I’ve tested many different versions of brownie recipes, searching for what I thought was the perfect one-pot brownie. I think I got there, and many agreed…but others begged to differ. Well, not others. Just my friend Abby Schneiderman. While most people loved the fudgy one-pot brownies, Abby could not stop talking about a recipe I had made that used only cocoa powder, no other chocolate, and which certainly made things quite easy. Abby made and enjoyed almost every recipe in the first book but was not to be swayed in her nutty loyalty to the cocoa brownies recipe that I thought was second best. She brought them to parties, made them for celebrations, and all the while told everyone how wrong I was to have chosen the other brownies recipe over this one. Well, I went back and found the recipe and made them. I’m not saying she was right. I’m saying she has a point. My friend David Schiller, who finds the right words for everything, pronounced this an excellent morning brownie after eating one at 10 a.m.–Katie Workman
LC What Folks Are Saying About This Recipe Note
“A very moist, somewhat cakey brownie.” “A one-pot wonder!” “Not overly sweet, fudgy, or dense.” “The recipe could not have been easier.” “Perfect in those instances when you don’t have a lot of space, equipment, and time.” “A great recipe that you’ll come back to again and again.” That’s what folks are saying about this cakey one-pot cocoa brownies recipe.
One-Pot Cocoa Brownies Recipe
- Quick Glance
- 15 M
- 55 M
- Makes 24 brownies
- 3 sticks (12 ounces) unsalted butter, plus more for buttering the baking pan
- 2 1/2 cups (500 grams) granulated sugar
- 1 1/4 cups (about 120 grams) unsweetened cocoa powder
- 6 large eggs, at room temperature
- 2 teaspoons vanilla extract
- 1 cup (120 grams) all-purpose flour
- 1 teaspoon baking powder
- 1 teaspoon kosher or coarse salt
- 1. Preheat the oven to 350°F (177°C). Generously butter a 9-by-13-inch baking pan.
- 2. Melt the butter in a medium saucepan over medium heat. Remove the pan from the heat and stir in the sugar and cocoa powder.
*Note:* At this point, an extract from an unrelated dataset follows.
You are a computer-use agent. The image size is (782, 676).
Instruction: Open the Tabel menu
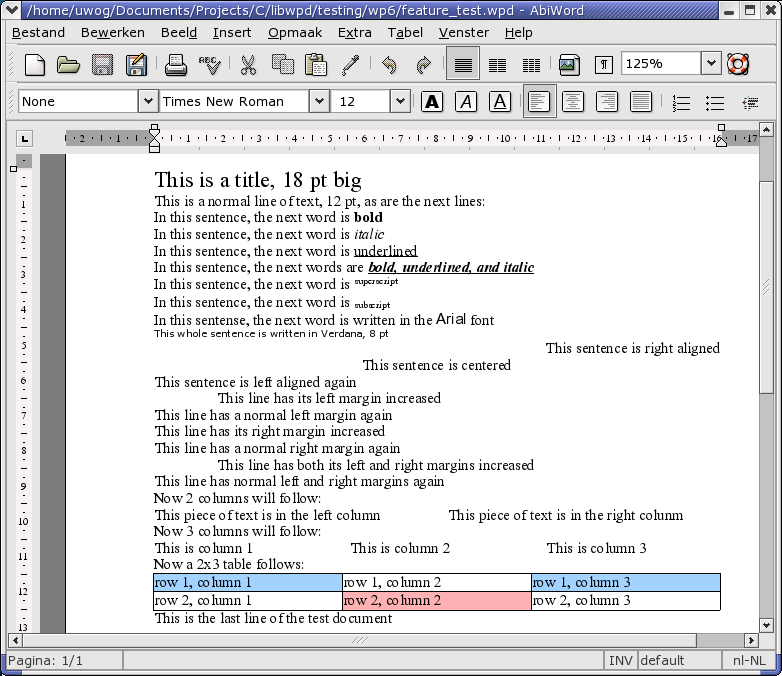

Add the eggs, 1 at a time, beating well after each addition. Stir in the vanilla. Stir in the flour, baking powder, and salt, mixing until the batter is completely smooth.
- 3. Pour the batter into the baking pan, smoothing the top. Bake until a toothpick or a skewer inserted into the middle of the pan comes out almost clean, 35 to 40 minutes.
- 4. Let the brownies cool completely in the pan on a rack before cutting them into 24 squares. These keep in a tightly sealed container for about 5 days, and can also be frozen.